The issue before the Court in O’Mara v Town of Wappinger is whether an open space restriction imposed as a condition for subdivision approval under Town Law § 276 is enforceable against a subsequent purchaser. The issue was certified to the Court of Appeals by the Second Circuit Court of Appeals on May 2, 2007 noting that this is a case of first impression.
The following background is excerpted from information provided by the Court’s Public Information Office:
In 1962, developers purchased property in the Town of Wappinger for a condominium project. The Town Planning Board tentatively approved a preliminary layout for the project in December 1962, on condition the developers create a “permanent open space on the plat.” In January 1963, the Planning Board approved a plat of the development that divided the property into seven parcels, two of which (Parcels B and E) were designated as open space. The approval was subject to the condition that “no building permits will be issued for Parcels B and E, as indicated on the [1963] Plat.” The plat and Planning Board minutes were filed with the Town, and the plat was also filed with the Dutchess County Clerk’s Office. The Condos were built and Parcels B and E remained undeveloped for more than 37 years.
In October 2000, Absolute Property Management, Inc., owned by Donald and Patrick O’Mara, acquired Parcels B and E for $29,500 in an in rem tax sale with plans to build ten single-family houses. The O’Maras began work on Parcel E in 2002, and the Town issued them a building permit in June 2003. A month later, Town officials were notified that the construction appeared to violate the open space restriction. In November 2003, the Town building inspector issued a stop work order, but the Town allowed O’Mara to continue working on the house while they discussed the open space issue. Finally, in December 2003, the Town proposed a settlement, offering to grant a certificate of occupancy for the new house if the rest of Parcels B and E were deeded to the Town.

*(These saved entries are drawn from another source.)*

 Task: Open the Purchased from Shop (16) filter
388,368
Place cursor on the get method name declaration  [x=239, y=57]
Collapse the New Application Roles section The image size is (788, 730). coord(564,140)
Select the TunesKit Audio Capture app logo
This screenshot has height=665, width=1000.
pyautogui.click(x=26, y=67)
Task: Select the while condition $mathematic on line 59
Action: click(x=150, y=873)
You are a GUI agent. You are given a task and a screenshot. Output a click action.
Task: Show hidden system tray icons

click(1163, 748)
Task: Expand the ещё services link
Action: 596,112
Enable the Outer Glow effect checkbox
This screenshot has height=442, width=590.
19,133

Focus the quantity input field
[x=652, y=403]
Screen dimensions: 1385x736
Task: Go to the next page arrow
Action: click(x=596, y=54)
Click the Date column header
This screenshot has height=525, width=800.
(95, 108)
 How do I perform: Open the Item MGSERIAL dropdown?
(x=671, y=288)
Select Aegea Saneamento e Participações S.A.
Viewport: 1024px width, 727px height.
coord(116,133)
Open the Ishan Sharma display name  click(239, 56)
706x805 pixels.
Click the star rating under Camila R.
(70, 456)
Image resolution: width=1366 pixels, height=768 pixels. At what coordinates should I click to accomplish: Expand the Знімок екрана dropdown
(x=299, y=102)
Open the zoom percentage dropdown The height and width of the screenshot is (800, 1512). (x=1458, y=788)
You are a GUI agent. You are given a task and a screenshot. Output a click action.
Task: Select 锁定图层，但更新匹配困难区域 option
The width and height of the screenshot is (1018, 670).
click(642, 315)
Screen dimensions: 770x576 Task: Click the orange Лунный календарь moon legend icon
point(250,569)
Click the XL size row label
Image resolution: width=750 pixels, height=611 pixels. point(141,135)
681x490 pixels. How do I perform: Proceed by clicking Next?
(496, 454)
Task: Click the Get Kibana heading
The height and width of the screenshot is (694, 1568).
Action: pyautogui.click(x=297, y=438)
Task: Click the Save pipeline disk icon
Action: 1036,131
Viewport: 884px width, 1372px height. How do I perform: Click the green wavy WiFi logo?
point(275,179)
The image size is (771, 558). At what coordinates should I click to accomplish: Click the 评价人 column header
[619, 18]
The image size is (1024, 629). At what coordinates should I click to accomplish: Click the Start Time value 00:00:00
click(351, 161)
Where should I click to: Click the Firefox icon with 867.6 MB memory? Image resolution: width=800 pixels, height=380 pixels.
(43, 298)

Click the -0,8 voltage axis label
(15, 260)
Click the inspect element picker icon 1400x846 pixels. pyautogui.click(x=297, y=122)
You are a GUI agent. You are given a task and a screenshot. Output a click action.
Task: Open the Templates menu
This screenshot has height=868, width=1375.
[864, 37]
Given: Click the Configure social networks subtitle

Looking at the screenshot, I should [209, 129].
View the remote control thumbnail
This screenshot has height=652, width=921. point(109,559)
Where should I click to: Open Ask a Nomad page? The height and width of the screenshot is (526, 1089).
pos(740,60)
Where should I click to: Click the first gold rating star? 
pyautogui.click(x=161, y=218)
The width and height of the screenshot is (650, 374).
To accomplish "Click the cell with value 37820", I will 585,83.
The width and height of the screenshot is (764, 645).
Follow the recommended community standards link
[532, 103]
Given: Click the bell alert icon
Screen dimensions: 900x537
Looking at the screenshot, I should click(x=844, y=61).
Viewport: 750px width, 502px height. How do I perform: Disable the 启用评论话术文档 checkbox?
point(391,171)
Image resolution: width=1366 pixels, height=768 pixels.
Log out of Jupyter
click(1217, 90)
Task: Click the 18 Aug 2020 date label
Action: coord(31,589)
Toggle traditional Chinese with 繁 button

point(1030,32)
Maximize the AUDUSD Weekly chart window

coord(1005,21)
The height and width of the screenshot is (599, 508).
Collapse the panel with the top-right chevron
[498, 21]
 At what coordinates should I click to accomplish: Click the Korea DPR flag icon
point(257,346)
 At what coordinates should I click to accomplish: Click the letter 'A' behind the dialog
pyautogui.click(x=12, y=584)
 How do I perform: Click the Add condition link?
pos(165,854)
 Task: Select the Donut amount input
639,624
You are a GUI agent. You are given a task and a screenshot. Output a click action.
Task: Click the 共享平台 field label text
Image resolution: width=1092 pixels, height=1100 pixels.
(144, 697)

The O’Maras responded by filing this action against the Town in U.S. District Court seeking, among other things, a declaratory judgment that they owned Parcels B and E free and clear of any open space restriction. After a non-jury trial, District Court ruled in favor of the O’Maras, concluding the open space restriction was unenforceable because it had not been recorded with Dutchess County and the O’Maras were purchasers for value who had neither actual nor constructive notice of the restriction.
On appeal, the U.S. Court of Appeals for the Second Circuit found there were no New York statutes or cases governing the enforceability of a zoning regulation imposed during a subdivision process against a subsequent purchaser. “While it is clear that the process of approving and filing the 1963 Plat complied with both of the relevant statutory sections [Town Law § 276 and Real Property Law § 334],” it said, “neither section addresses whether a subdivision plat is enforceable against subsequentpurchasers.” The court also found that “any decision in this area could have significant practical consequences for how New York’s cities, towns, and villages manage growth.” In a certified question, it is asking the New York Court of Appeals to resolve the issue.